#### [The input]

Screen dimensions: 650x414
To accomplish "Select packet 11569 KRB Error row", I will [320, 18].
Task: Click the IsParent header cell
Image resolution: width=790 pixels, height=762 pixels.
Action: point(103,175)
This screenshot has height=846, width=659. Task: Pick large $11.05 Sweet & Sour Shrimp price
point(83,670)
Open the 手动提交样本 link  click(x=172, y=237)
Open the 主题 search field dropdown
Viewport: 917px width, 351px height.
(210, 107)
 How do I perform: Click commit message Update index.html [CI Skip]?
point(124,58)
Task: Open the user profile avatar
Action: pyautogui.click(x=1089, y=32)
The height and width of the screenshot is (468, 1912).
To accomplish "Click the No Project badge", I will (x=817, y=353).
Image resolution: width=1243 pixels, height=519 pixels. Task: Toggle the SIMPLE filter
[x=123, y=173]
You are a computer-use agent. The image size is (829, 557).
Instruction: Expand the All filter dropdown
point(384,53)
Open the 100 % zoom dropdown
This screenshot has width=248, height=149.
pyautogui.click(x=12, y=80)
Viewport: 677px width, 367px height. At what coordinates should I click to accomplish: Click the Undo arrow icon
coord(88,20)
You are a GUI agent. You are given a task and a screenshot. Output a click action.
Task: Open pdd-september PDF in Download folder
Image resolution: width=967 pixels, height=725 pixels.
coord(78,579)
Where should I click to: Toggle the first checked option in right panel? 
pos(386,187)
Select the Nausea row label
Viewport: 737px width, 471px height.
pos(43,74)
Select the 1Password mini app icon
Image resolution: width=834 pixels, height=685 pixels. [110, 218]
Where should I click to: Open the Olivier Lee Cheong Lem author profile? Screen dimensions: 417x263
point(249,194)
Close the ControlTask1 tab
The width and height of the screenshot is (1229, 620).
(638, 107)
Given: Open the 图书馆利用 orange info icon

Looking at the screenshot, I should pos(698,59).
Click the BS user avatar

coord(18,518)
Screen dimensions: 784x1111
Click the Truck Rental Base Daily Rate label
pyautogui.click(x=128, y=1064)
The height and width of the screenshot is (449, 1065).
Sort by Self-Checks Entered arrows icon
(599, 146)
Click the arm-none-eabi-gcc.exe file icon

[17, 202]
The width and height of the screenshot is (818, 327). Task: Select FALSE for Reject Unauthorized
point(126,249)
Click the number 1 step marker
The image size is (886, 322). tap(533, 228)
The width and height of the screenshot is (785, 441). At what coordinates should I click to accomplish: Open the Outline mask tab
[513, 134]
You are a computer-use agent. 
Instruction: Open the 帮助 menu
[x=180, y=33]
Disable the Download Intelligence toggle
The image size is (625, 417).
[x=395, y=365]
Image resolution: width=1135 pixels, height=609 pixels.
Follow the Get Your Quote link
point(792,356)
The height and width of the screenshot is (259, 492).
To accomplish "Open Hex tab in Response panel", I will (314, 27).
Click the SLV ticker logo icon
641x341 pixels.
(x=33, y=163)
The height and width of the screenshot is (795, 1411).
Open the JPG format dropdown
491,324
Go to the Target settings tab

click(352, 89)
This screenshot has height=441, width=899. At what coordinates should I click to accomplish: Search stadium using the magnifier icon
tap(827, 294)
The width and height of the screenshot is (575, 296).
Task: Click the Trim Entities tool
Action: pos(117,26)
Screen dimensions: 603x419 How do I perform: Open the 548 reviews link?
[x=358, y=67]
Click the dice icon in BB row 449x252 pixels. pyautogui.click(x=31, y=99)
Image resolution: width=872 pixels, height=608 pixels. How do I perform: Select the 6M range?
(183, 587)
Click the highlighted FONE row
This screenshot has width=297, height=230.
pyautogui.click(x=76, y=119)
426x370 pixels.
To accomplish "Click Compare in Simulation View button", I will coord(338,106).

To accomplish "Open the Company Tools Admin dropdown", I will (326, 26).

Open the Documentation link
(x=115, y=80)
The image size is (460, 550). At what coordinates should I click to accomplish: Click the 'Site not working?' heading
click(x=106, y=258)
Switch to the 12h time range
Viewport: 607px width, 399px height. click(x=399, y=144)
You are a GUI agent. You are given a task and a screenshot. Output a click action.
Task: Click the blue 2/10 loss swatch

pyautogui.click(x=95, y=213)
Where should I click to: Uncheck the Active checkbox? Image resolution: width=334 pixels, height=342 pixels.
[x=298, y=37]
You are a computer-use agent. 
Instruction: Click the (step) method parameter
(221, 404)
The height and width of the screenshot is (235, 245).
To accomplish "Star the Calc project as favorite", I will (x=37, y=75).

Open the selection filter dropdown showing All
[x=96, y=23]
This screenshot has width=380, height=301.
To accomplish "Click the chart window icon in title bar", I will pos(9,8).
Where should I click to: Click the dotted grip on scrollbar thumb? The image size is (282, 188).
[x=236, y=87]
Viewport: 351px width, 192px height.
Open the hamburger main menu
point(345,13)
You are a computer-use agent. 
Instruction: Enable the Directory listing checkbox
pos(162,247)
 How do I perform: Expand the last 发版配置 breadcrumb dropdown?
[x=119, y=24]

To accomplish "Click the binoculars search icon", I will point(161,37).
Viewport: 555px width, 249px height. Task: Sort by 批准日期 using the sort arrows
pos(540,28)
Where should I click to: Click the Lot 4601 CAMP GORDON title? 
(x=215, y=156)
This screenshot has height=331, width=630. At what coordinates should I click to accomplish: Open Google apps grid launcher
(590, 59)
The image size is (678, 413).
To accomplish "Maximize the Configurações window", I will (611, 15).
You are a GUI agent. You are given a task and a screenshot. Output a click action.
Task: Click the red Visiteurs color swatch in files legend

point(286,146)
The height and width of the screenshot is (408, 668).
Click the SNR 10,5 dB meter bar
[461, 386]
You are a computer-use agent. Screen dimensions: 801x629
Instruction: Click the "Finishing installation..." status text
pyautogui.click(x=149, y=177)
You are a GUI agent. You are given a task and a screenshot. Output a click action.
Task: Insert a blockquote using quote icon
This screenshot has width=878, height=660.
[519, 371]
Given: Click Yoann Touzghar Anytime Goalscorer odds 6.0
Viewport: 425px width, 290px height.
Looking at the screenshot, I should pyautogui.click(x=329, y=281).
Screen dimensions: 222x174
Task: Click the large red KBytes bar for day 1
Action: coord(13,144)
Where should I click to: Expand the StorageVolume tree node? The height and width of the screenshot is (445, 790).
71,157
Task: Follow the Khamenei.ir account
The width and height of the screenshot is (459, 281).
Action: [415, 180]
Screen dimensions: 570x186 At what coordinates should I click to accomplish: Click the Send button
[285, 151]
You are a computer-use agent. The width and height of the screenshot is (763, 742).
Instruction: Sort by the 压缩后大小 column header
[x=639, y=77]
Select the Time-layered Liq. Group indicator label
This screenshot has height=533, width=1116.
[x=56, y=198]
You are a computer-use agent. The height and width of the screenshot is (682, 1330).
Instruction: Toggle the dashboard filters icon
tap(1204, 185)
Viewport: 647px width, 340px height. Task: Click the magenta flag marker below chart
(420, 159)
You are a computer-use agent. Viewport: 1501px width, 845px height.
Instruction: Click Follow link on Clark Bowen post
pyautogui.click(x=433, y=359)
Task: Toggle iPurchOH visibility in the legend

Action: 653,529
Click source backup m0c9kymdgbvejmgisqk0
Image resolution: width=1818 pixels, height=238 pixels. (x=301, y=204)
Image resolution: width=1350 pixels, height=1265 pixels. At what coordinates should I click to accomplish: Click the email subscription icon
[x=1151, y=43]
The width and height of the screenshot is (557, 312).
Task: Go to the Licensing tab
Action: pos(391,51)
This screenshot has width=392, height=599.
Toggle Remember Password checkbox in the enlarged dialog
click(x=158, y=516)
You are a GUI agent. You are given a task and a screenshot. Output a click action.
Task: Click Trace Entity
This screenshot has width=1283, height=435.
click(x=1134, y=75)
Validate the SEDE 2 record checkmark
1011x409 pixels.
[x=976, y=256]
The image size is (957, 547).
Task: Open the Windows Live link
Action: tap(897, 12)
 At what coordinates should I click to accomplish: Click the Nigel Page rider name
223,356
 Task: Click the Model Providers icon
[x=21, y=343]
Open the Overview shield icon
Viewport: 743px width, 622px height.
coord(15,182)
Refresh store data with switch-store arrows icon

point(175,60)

#### [Task goal]
Restate precisely, and with nothing added, the lines from the one with "Task: Click the Model Providers icon" through the final line of the material.

#### [Task answer]
 Task: Click the Model Providers icon
[x=21, y=343]
Open the Overview shield icon
Viewport: 743px width, 622px height.
coord(15,182)
Refresh store data with switch-store arrows icon

point(175,60)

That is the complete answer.